Sonntag, 14. Januar 2007

Grosszügigkeit

Gestern noch wollte ich Dir von meinem wiederentdeckten Studentenleben erzählen. Doch mit der gestrigen Charity Party der hiesigen Expat Community zugunsten der School for Life hat sich ein anderes Thema in den Vordergrund gedrängt. Wohltägigkeit und in einem weiteren Rahmen Grosszügigkeit. Erinnerungen an die Kindheit werden wach, wie ich im Kindergarten und zuhause vor Weihnachten jeweils Weihnachtsgeschenke für Eltern, Grosseltern und Onkel und Tanten gebastelt hatte. Freudig. Dann später in der Schule und im Gymnasium hatte ich nicht mehr soviel Zeit, dafür eigenes Taschengeld. Und so begannen die Weihnachtsgeschenkeinkaufsräusche. Anfangs fühlte es sich gut an, sich diesen gleissenden, sinnenbetörenden Erlebnissen hinzugeben. Aber von Jahr zu Jahr wurde der Weihnachtsrummel hektischer und stressiger und es wurde immer schwieriger, die richtigen Geschenke zu finden. Sie sollten ja nützlich sein und den Beschenkten erfreuen. Meine Freude zu Schenken hatte sich schon längst in Stress und unangenehme Pflicht verwandelt, was sich in einem ausgeprägten Weihnachtskoller und später Weihnachtsflucht in tropische Inselparadiese ausdrückte. Damit war ich nicht allein. Denn schliesslich vereinbarten wir in der Familie Geschenkverzicht so ähnlich wie Waffenstillstand. Oder wie die kanadische Regierung 1884 die Potlach-Feste verbot.

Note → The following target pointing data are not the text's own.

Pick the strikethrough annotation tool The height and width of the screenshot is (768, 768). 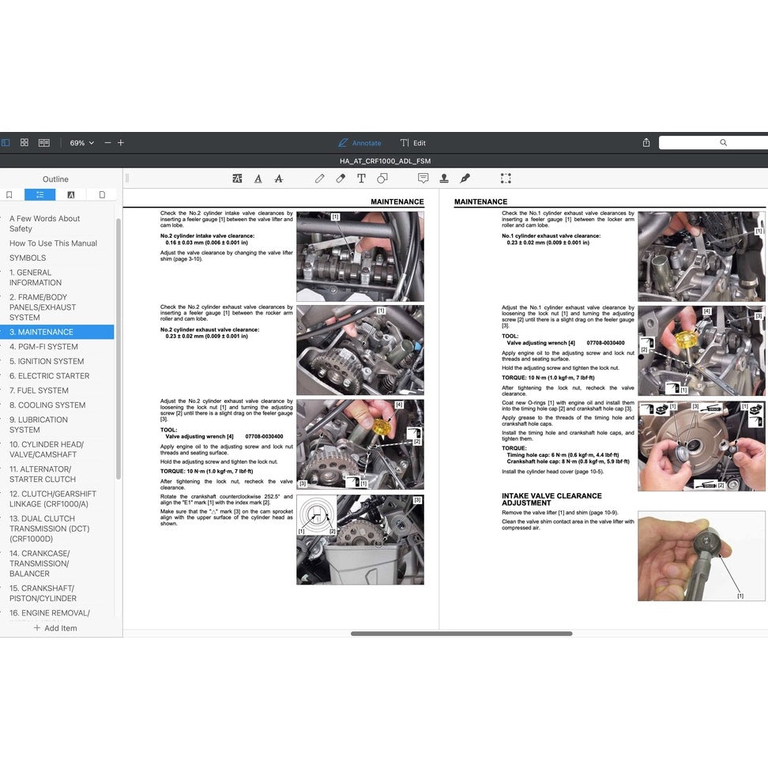[279, 179]
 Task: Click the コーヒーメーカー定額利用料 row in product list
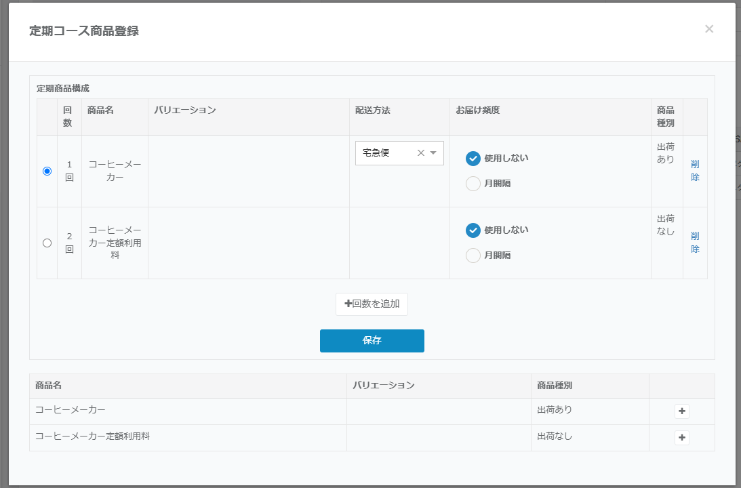(93, 437)
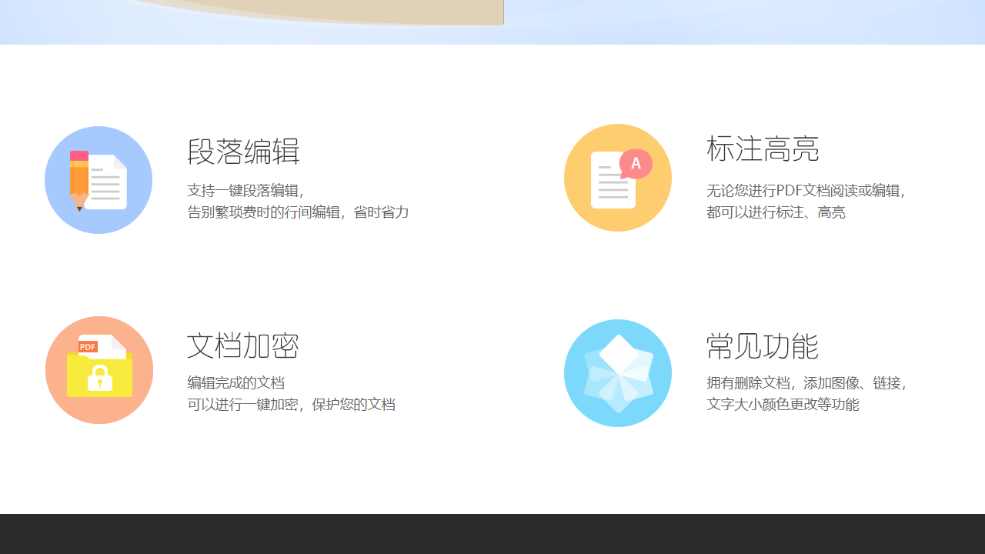Click the PDF lock encryption icon
Image resolution: width=985 pixels, height=554 pixels.
pos(99,370)
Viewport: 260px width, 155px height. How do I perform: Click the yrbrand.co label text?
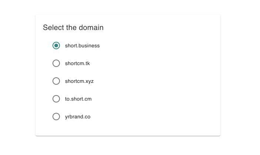point(78,117)
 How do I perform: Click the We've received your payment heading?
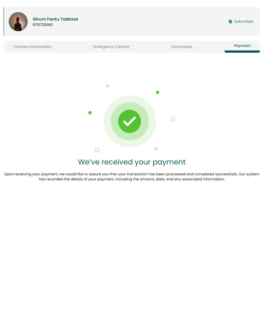[x=132, y=162]
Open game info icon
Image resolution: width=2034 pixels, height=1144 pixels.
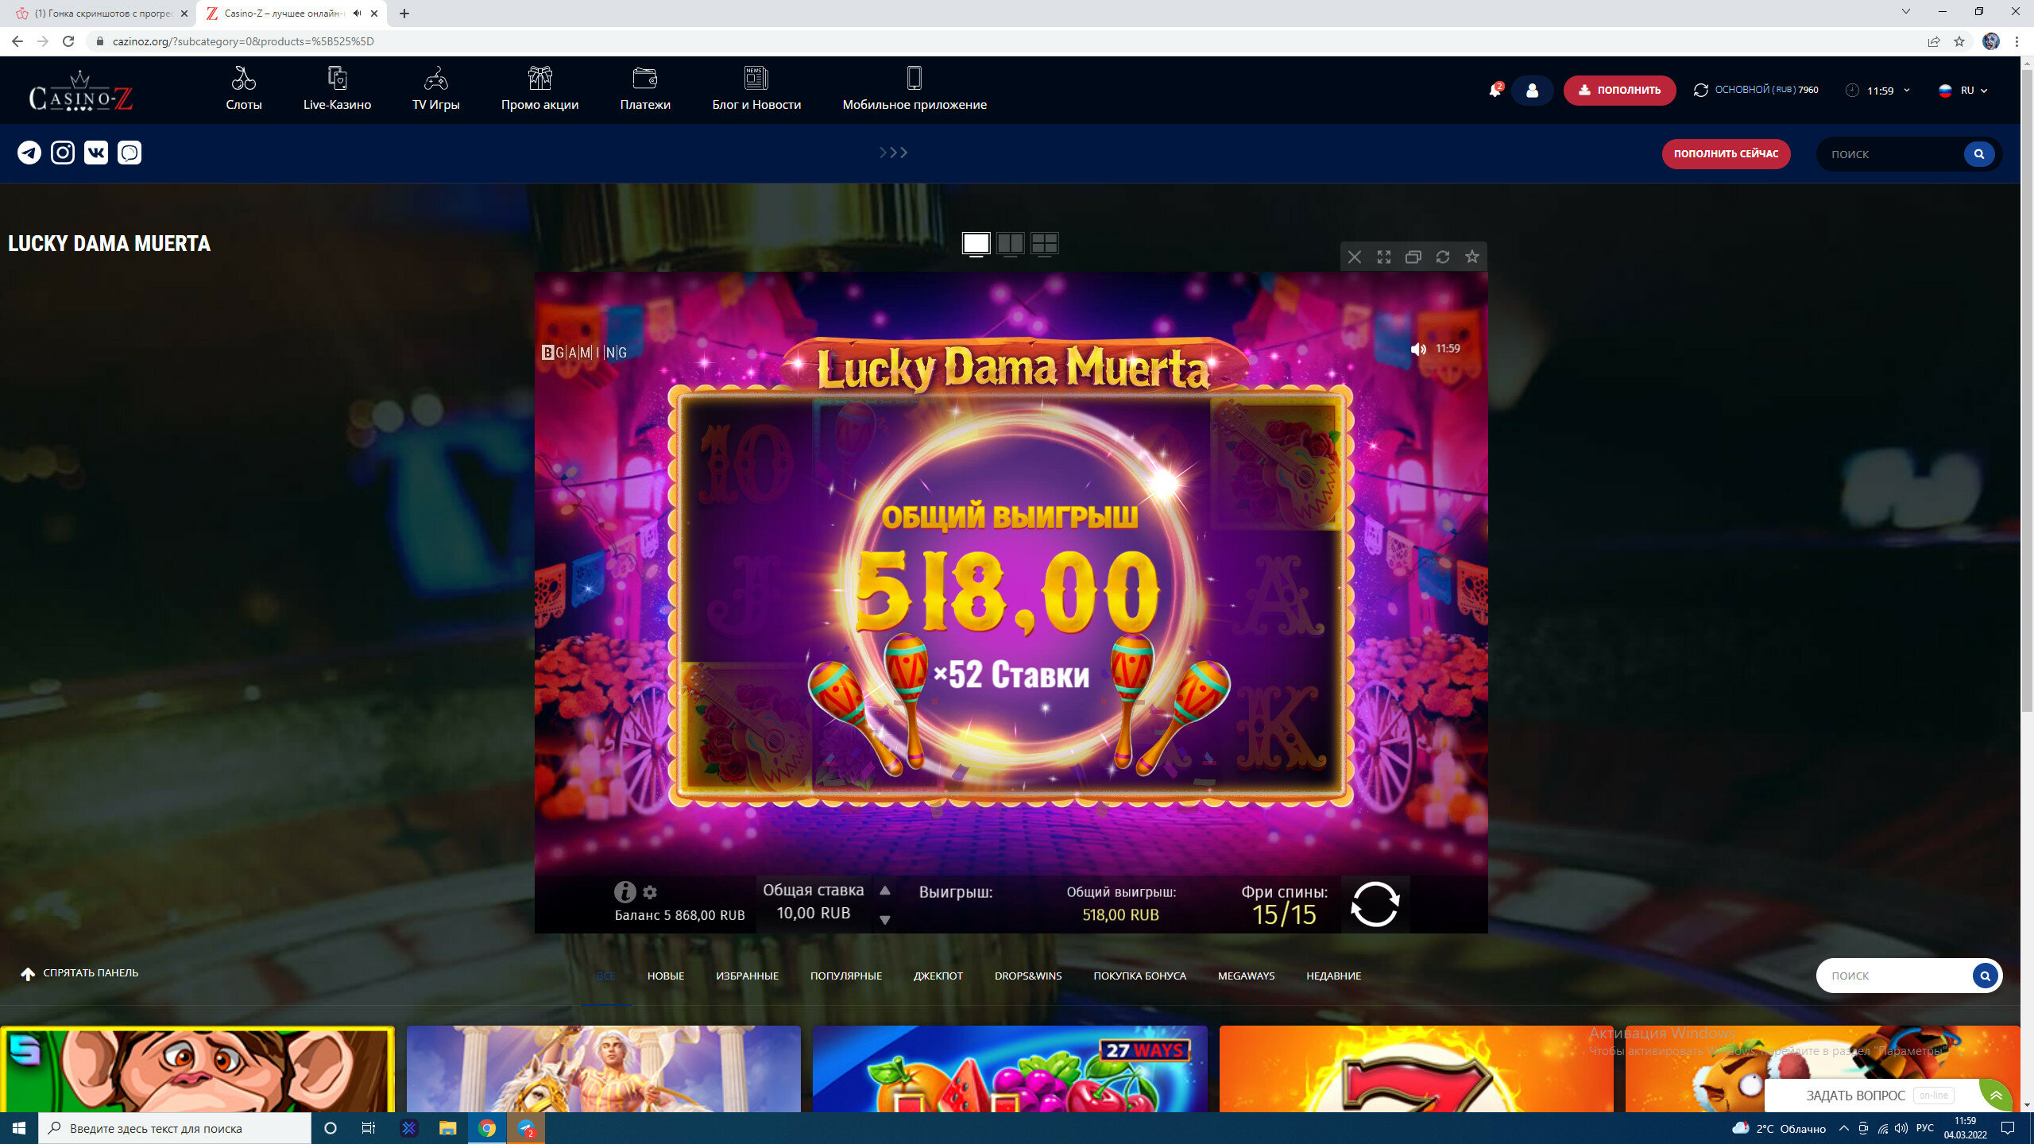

Wahrscheinlich sind es all die mit kindlichem Schenkfrust verbundenen Gefühle und Wertvorstellungen, die mich jeweils an Charity Parties lawinenartig überfallen. Und doch ging ich gestern zum zweiten Mal hin. Nahm mir vor, offen zu sein, ganz mich selber zu bleiben. Das blieb ich dann auch natürlich mit all meinen alten Prägungen und der Gefühlssturm wühlte grosse Wellen auf im stillen See. OK, Wellen anschauen.

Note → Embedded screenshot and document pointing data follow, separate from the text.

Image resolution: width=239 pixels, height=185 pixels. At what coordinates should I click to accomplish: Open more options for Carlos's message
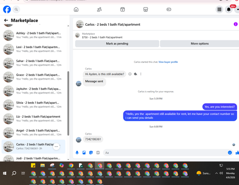point(141,74)
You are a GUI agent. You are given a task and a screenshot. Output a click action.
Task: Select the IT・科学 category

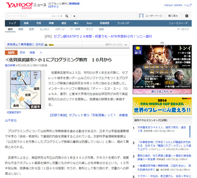(75, 29)
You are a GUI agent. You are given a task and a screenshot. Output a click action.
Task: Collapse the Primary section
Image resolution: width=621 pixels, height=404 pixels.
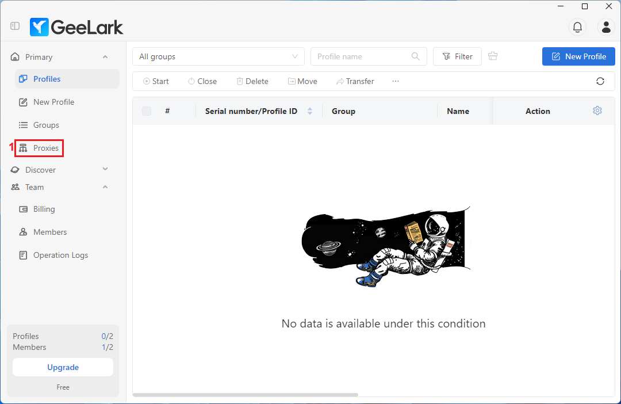105,57
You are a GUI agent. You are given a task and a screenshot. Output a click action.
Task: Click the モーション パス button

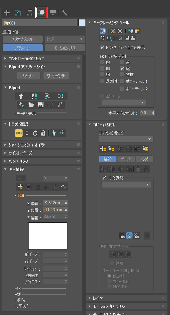pos(65,48)
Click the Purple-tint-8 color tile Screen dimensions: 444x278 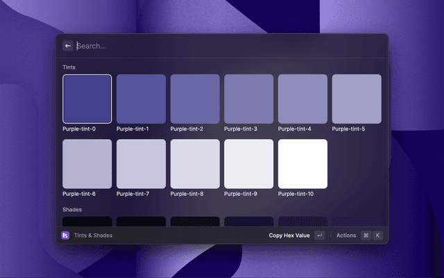[x=195, y=164]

Wie kann ich meine Grosszügigkeit stärken? Weise Lehrer empfehlen, über den Tod zu reflektieren.
Was ist sicher im Leben? Dass ich sterben werde.
Wann werde ich sterben? Vielleicht morgen, in einer Woche, in einem Monat, in 1 Jahr, in 10 Jahren, in 20 Jahren, in 50 Jahren?
Wie werde ich sterben? An Krankheit, von einem Auto überfahren, erstochen, erschlagen, erstickt, verhungert?
Was ist wichtig, im Moment des Todes? Die Höhe meines Bankkontos, die Kleider, die ich trage, das Haus, in dem ich lebe, die Beziehungen, die ich habe oder der innere Friede und die Freude darüber, mein Leben genutzt zu haben um Gutes und Heilsames für mich und andere getan zu haben? Lächelnd und ein bisschen weiser zu sterben als ich geboren wurde.
Den Wunsch nach Weisheit prognostizieren jetzt auch die Zukunftsforscher. Aber warum warten bis 2067?